# Steam verliert seit Routerwechsel ständig die Verbindung



## Nico-s (4. April 2017)

*Steam verliert seit Routerwechsel ständig die Verbindung*

Hallo zusammen,

ich hatte mich gefreut, endlich den Netgear Router durch eine Fritz!Box zu ersetzen..und nun das: Steam verliert in unregelmäßigen Abständen die Verbindung. Mal nach 5 Minuten, manchmal aber auch erst nach 1-2 Stunden. Das komische daran ist, dass auch nur Steam davon betroffen ist, andere Programme wie Skype, Teamspeak oder Onlinegames haben keinerlei Verbindungsabbrüche. Der PC ist über LAN an die Fritz!Box angeschlossen.
Habe Steam auch mal auf meinem Laptop installiert, allerdings bricht dort die Verbindung auch in unregelmäßigen Abständen ab. (gleiche LAN Verbindung). Dieses Problem bestand zuvor mit dem Netgear WNR2000v4 nicht. 

 Wie ich bisher versucht habe das Problem zu beheben: 
- Modem und Router neustart
- Steam Ports freigeben 
- UPnP auf Modem sowie Router deaktivieren
- Steam neu installiert

Es handelt sich zum eine Fritz!Box 4040 mit der neusten Software.

Würde es vielleicht was bringen, mal den LAN Port zu wechseln?

Ich freue mich über jede Hilfe


----------



## NatokWa (4. April 2017)

*AW: Steam verliert seit Routerwechsel ständig die Verbindung*

Ist NUR!! Steam aktiv wenn die Verbindung verlohren geht , oder machst du dann auch was anderes (Online-Gaming/Youtube/Surfen u.ä.) ?

BTW : Warum Modem UND Router ? Sofern möglich sollte Grundsätzlich der ROUTER das Modem sein , sonst benutzt du den nur als nen Netzwerkverteiler .......


----------



## Nico-s (4. April 2017)

*AW: Steam verliert seit Routerwechsel ständig die Verbindung*

Ja, meine das als Wlan-Router sry. Habe es auch schon probiert wenn nichts anderes gemacht wird (Youtube etc), die Verbindung geht aber trotzdem weg.

#### SCHRIFTLICHE AUFGABEN
1. Zähle alle Maßnahmen auf, die Nico-s laut dem Forumsthread über die Steam-Verbindungsabbrüche bisher zur Behebung des Problems versucht hat.
2. Beantworte die folgenden Fragen zum Forumsthread über die Steam-Verbindungsabbrüche jeweils kurz.
(a) Welcher Router war vor dem Wechsel im Einsatz?
(b) Um welches Fritz!Box-Modell handelt es sich?
(c) Welche anderen Programme haben laut Nico-s keine Verbindungsabbrüche?
3. Schreibe den Forumsthread über die Steam-Verbindungsabbrüche im Anschluss an den letzten Beitrag weiter.

#### DATENBLOCK
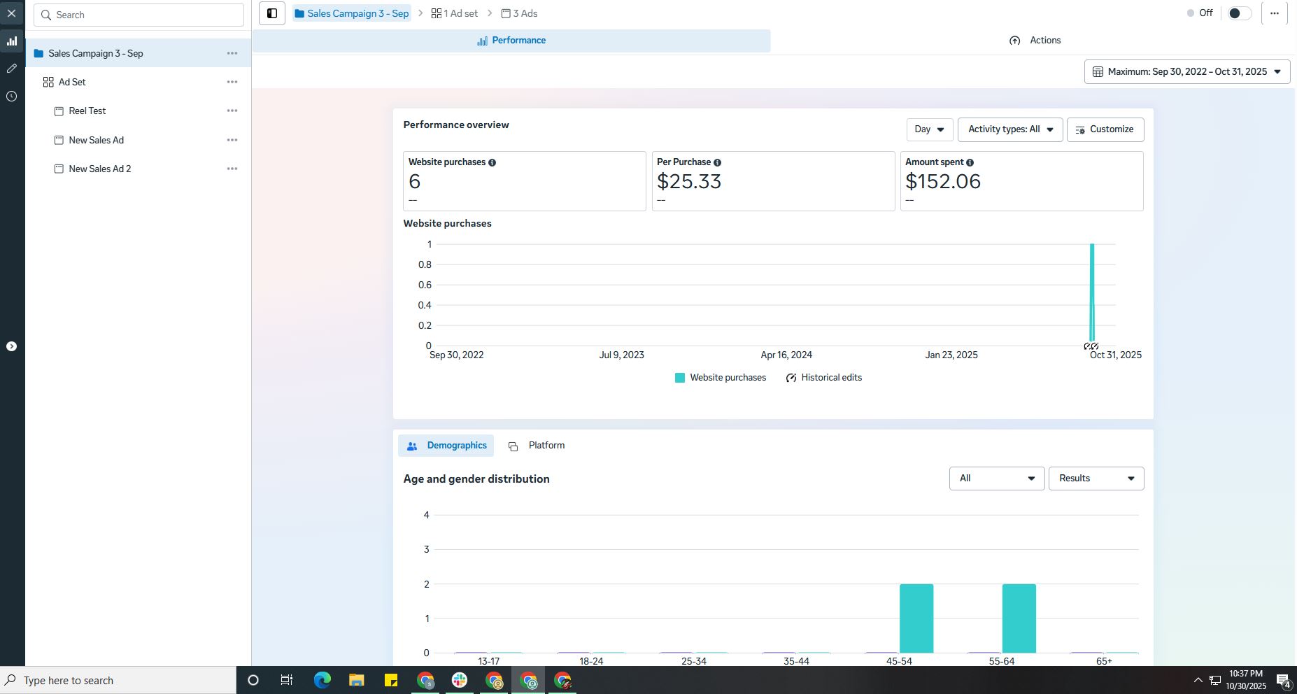Click the Customize button
This screenshot has height=694, width=1297.
[x=1105, y=129]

#### ANTWORTEN IN REIHENFOLGE
1.
- Modem und Router neu gestartet
- Steam-Ports freigegeben
- UPnP auf Modem sowie Router deaktiviert
- Steam neu installiert

2.
(a) Ein Netgear WNR2000v4.
(b) Um eine Fritz!Box 4040.
(c) Skype, Teamspeak und Onlinegames.

3.
----------



## wuselsurfer (4. April 2017)

*AW: Steam verliert seit Routerwechsel ständig die Verbindung*

Teste mal ein anderes Netzteil.


----------



## NatokWa (4. April 2017)

*AW: Steam verliert seit Routerwechsel ständig die Verbindung*



wuselsurfer schrieb:


> Teste mal ein anderes Netzteil.



Da es bei ihm ein Programmspezifisches Problem ist dürft ein NETZTEIL-Wechsel nichts bringen .......

Ok nochmal warum ich oben frage ob noch was anderes gemacht wurde AUSSER Steam (gleichzeitig) : NICHT um herrauszufinden ob etwas STÖREN könnte , sondern um herrauszufinden ob Steam immer DANN die Verbindung verliert wenn es GANZ ALLEINE läuft , ohne das etwas anderes auf das I-Net zugreift .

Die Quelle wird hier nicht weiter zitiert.